Macrophages, characterized by abundant cytoplasm often containing vacuoles and granular debris, also are found in small numbers (see Figure 11-7). Macrophages from areas of intense lymphopoiesis and cellular turnover may contain prominent basophilic nuclear debris (tingible bodies) (Figure 11-8). Occasionally, small numbers of neutrophils, eosinophils, and mast cells are observed in a normal node (see Figure 11-6). Each of these cell types should represent less than 1% of the cell populations in a normal node. It is important to consider the amount of blood contamination when making this assessment. Reticular cells and endothelial cells are common in lymph nodes, but these tissue-bound cells are rarely aspirated intact. They usually appear as large swollen nuclei, often devoid of cytoplasm (Figure 11-9).

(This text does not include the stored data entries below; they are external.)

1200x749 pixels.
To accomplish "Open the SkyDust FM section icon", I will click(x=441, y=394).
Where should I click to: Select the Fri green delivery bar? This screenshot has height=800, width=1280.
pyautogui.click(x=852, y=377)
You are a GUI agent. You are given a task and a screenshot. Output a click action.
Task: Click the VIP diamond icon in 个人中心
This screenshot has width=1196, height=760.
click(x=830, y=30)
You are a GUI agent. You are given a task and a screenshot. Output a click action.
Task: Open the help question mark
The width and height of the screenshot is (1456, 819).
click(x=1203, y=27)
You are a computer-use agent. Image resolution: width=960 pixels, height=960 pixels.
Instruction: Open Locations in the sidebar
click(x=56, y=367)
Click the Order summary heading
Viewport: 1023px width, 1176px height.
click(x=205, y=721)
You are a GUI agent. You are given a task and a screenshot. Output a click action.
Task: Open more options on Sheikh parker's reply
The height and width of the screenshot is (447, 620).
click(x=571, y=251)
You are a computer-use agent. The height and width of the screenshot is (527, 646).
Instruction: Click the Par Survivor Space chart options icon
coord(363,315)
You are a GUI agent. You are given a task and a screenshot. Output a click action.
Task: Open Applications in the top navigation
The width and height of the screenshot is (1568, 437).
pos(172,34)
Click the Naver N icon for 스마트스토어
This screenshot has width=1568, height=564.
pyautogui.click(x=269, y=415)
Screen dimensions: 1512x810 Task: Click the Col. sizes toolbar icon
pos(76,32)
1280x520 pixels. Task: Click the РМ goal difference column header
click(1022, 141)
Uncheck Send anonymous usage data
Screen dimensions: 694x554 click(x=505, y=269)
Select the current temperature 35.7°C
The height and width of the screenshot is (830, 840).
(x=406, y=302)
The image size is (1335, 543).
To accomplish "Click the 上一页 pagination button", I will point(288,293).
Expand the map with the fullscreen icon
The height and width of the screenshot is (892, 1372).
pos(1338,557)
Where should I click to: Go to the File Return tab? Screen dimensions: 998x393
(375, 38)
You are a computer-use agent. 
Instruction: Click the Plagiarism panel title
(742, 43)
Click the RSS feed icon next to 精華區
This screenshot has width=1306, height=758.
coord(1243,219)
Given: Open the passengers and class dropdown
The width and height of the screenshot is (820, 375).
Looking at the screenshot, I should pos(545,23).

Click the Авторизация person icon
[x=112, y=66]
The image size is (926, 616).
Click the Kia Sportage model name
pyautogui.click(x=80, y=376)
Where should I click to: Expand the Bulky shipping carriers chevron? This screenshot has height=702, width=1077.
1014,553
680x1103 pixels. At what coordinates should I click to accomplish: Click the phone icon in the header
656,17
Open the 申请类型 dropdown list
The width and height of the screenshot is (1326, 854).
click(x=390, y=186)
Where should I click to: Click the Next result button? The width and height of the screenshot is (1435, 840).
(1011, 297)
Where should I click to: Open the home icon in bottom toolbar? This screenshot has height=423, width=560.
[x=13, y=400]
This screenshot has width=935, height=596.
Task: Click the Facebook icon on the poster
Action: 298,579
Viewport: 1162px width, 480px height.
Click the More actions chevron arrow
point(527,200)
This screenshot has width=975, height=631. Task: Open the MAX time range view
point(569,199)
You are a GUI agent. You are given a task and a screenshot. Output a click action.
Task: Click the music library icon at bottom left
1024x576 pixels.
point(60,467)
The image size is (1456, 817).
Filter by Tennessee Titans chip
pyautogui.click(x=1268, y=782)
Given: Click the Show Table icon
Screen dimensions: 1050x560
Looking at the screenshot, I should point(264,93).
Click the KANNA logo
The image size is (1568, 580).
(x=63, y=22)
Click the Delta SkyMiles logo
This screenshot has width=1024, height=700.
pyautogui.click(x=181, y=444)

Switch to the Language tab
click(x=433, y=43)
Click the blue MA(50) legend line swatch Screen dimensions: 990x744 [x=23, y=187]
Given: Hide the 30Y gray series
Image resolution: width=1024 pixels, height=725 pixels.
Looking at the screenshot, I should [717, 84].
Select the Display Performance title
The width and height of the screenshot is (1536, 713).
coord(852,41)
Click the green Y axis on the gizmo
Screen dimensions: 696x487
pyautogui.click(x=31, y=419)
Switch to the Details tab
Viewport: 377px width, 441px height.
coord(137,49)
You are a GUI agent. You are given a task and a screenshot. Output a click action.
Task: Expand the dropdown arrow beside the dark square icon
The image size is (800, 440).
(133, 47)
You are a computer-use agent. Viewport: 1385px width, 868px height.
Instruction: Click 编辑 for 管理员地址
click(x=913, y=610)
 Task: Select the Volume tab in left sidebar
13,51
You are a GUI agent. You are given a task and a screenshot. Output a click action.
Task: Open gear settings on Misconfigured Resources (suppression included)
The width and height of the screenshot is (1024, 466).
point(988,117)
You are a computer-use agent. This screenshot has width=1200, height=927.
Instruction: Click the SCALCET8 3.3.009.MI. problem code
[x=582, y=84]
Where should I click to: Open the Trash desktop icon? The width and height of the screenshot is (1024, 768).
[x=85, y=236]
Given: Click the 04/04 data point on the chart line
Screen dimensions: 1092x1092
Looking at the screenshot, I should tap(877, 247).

Because of the pressures of the aspiration technique, lymphocytes, which are very fragile, may rupture and release their nuclei. Free nuclei are swollen and uniformly pink in contrast to the blue blocky or granular pattern of intact lymphocyte nuclei (see Figures 11-3 through 11-5). Blue nucleoli are often exposed in the nuclear chromatin of ruptured cells. These free nuclei carry no diagnostic significance and should not be confused with large immature lymphocytes. Lymphoglandular bodies are cytoplasmic fragments and are highly characteristic of lymphoid tissue (see Figures 11-8 and 11-10). They are round, homogeneous, basophilic structures similar in size to platelets.




LYMPHADENOPATHY


One of the most common indications for performing aspiration cytology is enlargement of one or more lymph nodes. Three general processes cause lymph node enlargement: inflammation (lymphadenitis—suppurative, pyogranulomatous, granulomatous, and eosinophilic), immune stimulation (hyperplasia or reactive lymphadenopathy), and neoplasia (lymphoma or metastatic). The cytological evaluation of a sample obtained by FNA or touch imprint from the excised node usually allows differentiation of these processes. However, these processes are not mutually exclusive and may occur simultaneously.



Lymphadenitis


Lymphadenitis or inflammation of the node may be a primary (node itself is inflamed or necrotic) or secondary (node is draining an area of inflammation or necrosis) finding. This process is characterized cytologically by accumulation of inflammatory cells. Neutrophils, eosinophils, and macrophages occur singly or in combination. Inflammation is probably present when the population is >5% neutrophils or >3% eosinophils, provided there is no significant blood contamination. Macrophage numbers can increase in inflammation but also in hyperplasia and sometimes in neoplasia. Macrophages also may appear as epithelioid cells and multinucleated giant cells in granulomatous inflammation. Epitheloid macrophages are characterized by blue cytoplasm with minimal vacuolation and contain very little phagocytic debris (Figure 11-11). Organisms may, however, be present within the cytoplasm. These cells may occur in aggregates. Inflammatory cells may represent only a small portion of the total cell population that otherwise suggests lymphoid hyperplasia, or they may completely replace the normal cell population.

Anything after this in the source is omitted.